なお、以上に述べた本実施形態における中間シャフト6の異なる態様はステアリングシャフト3においても同様である。
本実施形態ではコラムアシスト型電動パワーステアリング装置に本発明を適用した例を示しているが、本発明はその他のステアリング装置、例えばラックアシスト型電動パワーステアリング装置等に適用することもできる。
本実施形態によれば、雄軸と雌軸の嵌合長さを延長することなく大きな伸縮ストロークを確保した伸縮軸及びステアリング装置を実現することができる。
1 ステアリング装置
3 ステアリングシャフト
6 中間シャフト
15 雄軸
15a 雄軸側台形溝
15b 雄軸側円形溝
16 雌軸
16a 雌軸側円形溝
16b 雌軸側円形溝
17 ボール
18 板バネ
19 ローラー
19a ローラーのトルク伝達部
24 ローラー摺動路
23 ボール転動路
26 ストッパー

Claims (8)

  1. 柱形状の雄軸と、
    前記雄軸に外嵌された筒形状の雌軸と、
    前記雄軸の外周面に形成された軸方向へ延びる第1雄軸側溝内に設けられた雄軸側転動面と前記雌軸の内周面に形成された軸方向へ延びる第1雌軸側溝内に設けられた雌軸側転動面との間に転動自在に配置された複数の転動体とを有し、
    軸方向から見て、前記転動体の前記雄軸側転動面への接触点から前記転動体の転動軸線までの最短距離と、前記転動体の前記雌軸側転動面への接触点から前記転動軸線までの最短距離とが異なることを特徴とする伸縮軸。
  2. 前記転動体が前記雄軸側転動面に対して2点接触し前記雌軸側転動面に対して1点接触していることを特徴とする請求項1に記載の伸縮軸。
  3. 前記転動体と前記第1雄軸側溝との間に前記転動体を前記雄軸の径方向外側へ付勢するための板バネを有し、
    前記雄軸側転動面は前記板バネの作用面からなり、
    前記雌軸側転動面は前記第1雌軸側溝の溝面からなることを特徴とする請求項1又は請求項2に記載の伸縮軸。
  4. 前記雄軸側転動面は前記第1雄軸側溝の溝面からなり、
    前記雌軸側転動面は前記第1雌軸側溝の溝面からなることを特徴とする請求項1又は請求項2に記載の伸縮軸。

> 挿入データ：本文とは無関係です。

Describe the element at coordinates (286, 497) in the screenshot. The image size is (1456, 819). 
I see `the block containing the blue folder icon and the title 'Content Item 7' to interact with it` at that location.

  5. 前記転動体がボールであることを特徴とする請求項1から請求項4のいずれか一項に記載の伸縮軸。
  6. 前記第1雌軸側溝は断面が半円形状の円形溝であり、
    前記円形溝の半径は前記転動体の半径よりも大きいことを特徴とする請求項5に記載の伸縮軸。

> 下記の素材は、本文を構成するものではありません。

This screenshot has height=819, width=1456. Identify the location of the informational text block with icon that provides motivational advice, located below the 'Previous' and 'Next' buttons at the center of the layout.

  7. 前記雄軸の外周面に形成された軸方向へ延びる第2雄軸側溝と前記雌軸の内周面に形成された軸方向へ延びる第2雌軸側溝との間に摺動可能に配置された軸方向へ延在する柱状体を有することを特徴とする請求項1から請求項6のいずれか一項に記載の伸縮軸。
  8. 請求項1から請求項7のいずれか一項に記載の前記伸縮軸を備えたことを特徴とするステアリング装置。